Item #5917 Ensayo de la Geographia, en verso para Niños. Anonymous.
Ensayo de la Geographia, en verso para Niños
Ensayo de la Geographia, en verso para Niños
Ensayo de la Geographia, en verso para Niños
Ensayo de la Geographia, en verso para Niños
With Extensive Information on Spanish Colonies In the Americas
An Unusual 18th-Century Spanish Primer on Geography
Only 1 Copy Recorded Worldwide, None in the U.S.
[Americana] / [Spain] / [Pedagogy] / [Geography].
[Spain?], s.n., [c. 1746-59].

Ensayo de la Geographia, en verso para Niños.

4to [20.0 x 14.5 cm], 80 pp. Bound in contemporary vellum, remnants of ties, ex libris of the Marqués de Pidal inside upper cover. Vellum a bit cockled and with some staining. Occasional minor staining internally, a few leaves slightly separating from sewing at lower inside edge but generally well connected otherwise, overall a bright, genuine, and well-preserved example.

Extremely rare first and only edition of this unusual 18th-century Spanish work written to educate youths about geography and thus containing much information about Spanish and Portuguese colonial holdings in the Americas. We locate only one institutional copy worldwide (Biblioteca de Castilla y León) of this anonymously authored tract, which, judging by a list of Spanish Kings at page 66, was written during the reign of Ferdinand VI (1746-59). The book, in addition to covering more benign geographical topics, offers a fascinating look at the pedagogical and rhetorical methods used to teach (or indoctrinate) young students about the operation of the Spanish Empire in the Americas. Characterized by a curious mix of Enlightenment educational principles and older, more rote forms of learning (one suspects a Jesuit author), the book certainly merits further investigation.

The work opens with a poem (pp. 1-12) which begins with the Creation, lists mountains, lakes and rivers (Andes, Rio de la Plata, Amazon, Mississippi), and concludes with a stanza on the Conquest led by Cortez and Pizzaro and the circumnavigation of the globe by Magellan and Elcano. This short poem is extensively footnoted with information on Copernicus, Galileo, Columbus, Vespucci, ancient and sacred history, etc. There follows a list of “heroes” who explored the New World (Cabral, Aubert, Ponce de Léon, Balboa, Cortez, Verrazano, Cartier, Pizarro, Del Norte, Le Mair, Marquette, De la Salle, etc.) (p. 12) and a list of questions-and-answers in prose about the terminology of geography and types of government (pp. 12-19).

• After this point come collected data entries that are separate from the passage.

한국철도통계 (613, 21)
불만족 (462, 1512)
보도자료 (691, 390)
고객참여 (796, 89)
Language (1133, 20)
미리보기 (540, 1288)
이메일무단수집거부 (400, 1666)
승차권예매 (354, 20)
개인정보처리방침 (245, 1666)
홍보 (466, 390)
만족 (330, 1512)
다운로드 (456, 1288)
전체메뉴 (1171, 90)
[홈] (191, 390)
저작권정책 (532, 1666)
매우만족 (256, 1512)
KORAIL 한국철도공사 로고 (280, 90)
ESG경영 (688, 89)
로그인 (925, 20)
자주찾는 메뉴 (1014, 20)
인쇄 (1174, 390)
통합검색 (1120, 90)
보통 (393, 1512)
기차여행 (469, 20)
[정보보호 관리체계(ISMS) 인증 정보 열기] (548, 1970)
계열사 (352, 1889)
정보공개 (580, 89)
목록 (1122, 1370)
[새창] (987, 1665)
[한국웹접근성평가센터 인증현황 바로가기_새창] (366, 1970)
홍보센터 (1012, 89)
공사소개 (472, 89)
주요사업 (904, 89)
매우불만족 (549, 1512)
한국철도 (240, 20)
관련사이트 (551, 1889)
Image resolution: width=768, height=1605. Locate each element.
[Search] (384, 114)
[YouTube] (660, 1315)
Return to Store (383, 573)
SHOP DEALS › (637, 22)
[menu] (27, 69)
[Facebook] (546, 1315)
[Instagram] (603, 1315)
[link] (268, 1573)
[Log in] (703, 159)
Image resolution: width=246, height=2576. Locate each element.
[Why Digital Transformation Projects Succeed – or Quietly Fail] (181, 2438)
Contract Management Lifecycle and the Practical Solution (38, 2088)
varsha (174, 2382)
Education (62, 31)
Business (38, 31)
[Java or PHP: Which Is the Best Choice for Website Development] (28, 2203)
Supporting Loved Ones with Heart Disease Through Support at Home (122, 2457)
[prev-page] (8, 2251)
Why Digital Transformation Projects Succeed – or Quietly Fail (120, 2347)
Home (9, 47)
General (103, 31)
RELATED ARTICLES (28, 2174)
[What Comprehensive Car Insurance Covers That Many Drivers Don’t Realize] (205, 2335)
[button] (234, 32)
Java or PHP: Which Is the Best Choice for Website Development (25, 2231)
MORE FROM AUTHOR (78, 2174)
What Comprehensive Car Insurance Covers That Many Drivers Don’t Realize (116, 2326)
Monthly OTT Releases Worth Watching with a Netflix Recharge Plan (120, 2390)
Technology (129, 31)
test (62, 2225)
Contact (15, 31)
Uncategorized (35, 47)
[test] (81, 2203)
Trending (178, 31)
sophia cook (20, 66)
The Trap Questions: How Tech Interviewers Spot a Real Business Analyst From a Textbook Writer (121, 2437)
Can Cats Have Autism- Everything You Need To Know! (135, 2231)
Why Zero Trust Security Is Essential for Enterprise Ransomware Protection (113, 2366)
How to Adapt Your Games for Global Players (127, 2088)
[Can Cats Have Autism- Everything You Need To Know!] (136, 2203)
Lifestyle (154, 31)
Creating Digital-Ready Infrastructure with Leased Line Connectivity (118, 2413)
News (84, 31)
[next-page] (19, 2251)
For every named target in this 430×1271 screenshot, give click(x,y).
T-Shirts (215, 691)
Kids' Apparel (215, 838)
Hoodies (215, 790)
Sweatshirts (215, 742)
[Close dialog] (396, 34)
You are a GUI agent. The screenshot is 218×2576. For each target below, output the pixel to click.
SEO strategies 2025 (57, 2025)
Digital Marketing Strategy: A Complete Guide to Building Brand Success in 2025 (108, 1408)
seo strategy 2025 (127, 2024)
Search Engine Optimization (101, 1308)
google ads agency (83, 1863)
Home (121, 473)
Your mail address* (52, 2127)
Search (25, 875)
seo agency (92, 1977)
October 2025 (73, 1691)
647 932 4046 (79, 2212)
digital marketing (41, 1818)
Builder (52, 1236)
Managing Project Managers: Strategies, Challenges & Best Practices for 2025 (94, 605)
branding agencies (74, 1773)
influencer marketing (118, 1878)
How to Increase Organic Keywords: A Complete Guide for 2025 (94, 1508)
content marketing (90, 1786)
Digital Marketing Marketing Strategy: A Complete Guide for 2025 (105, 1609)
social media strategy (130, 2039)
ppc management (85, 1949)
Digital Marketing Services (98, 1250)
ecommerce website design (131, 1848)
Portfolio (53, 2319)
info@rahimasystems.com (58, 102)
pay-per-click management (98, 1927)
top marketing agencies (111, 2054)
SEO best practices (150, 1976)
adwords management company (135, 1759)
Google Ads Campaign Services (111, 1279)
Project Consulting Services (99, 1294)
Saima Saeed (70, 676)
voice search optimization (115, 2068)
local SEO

Next is a question-and-answer chart about divisions and subdivisions of global regions and countries (e.g. “Q: North America is comprised of what? A: New France, New England, ‘Nueva Provincia de Lore’, Virginia, Florida, New Mexico, Mexico”; “Q: Is there an island to the west” A: Yes, California (If it’s not a peninsula)” (pp. 20-24) and a list of global islands (large, medium, small, very small), peninsulas, isthmuses, promontories, capes, mountains, seas, oceans, gulfs, straits, with information on Cuba, Hispaniola, Jamaica, Puerto Rico, etc., and with an excursus about Eusebio Kino’s opinion that California is a peninsula (pp. 24-35).

There follows a poem in question-and-answer form on European countries, capitals and populations (pp. 36-8), again extensively annotated. The longest section of the book is a poem in question-and-answer form (which sometimes devolves into prose lists) on Spain and its regions, size, economy, climate, flora and fauna, religion, armies and fleets, monarchy, government structures, bishoprics (and archbishoprics, etc.) in Spain and the Americas, universities, and towns and cities. Here the Americas are much discussed in both the verse itself and in the poem’s extensive apparatus of footnotes (silver at Potosí, the Consejo de las Indias, ecclesiastical organization from Cuba to Mexico to Chile and Argentina (pp. 39-64).

Next is a short question-and-answer poem on Portugal (which concludes with a verse about the African slave trade and the importation of gold, silver, sugar and tobacco from Brazil) (pp. 65-6). The volume concludes with a list of the Kings of Spain, ancient names for Spanish regions and cities, and (rather oddly for a young person’s book), extensive tables about rents due from bishoprics, as well as tables giving a census of religious orders and societies in Spain (pp. 67-80).

OCLC and KVK locate only the example at the Biblioteca de Castilla y León.

* Collated against the Biblioteca de Castilla y León copy.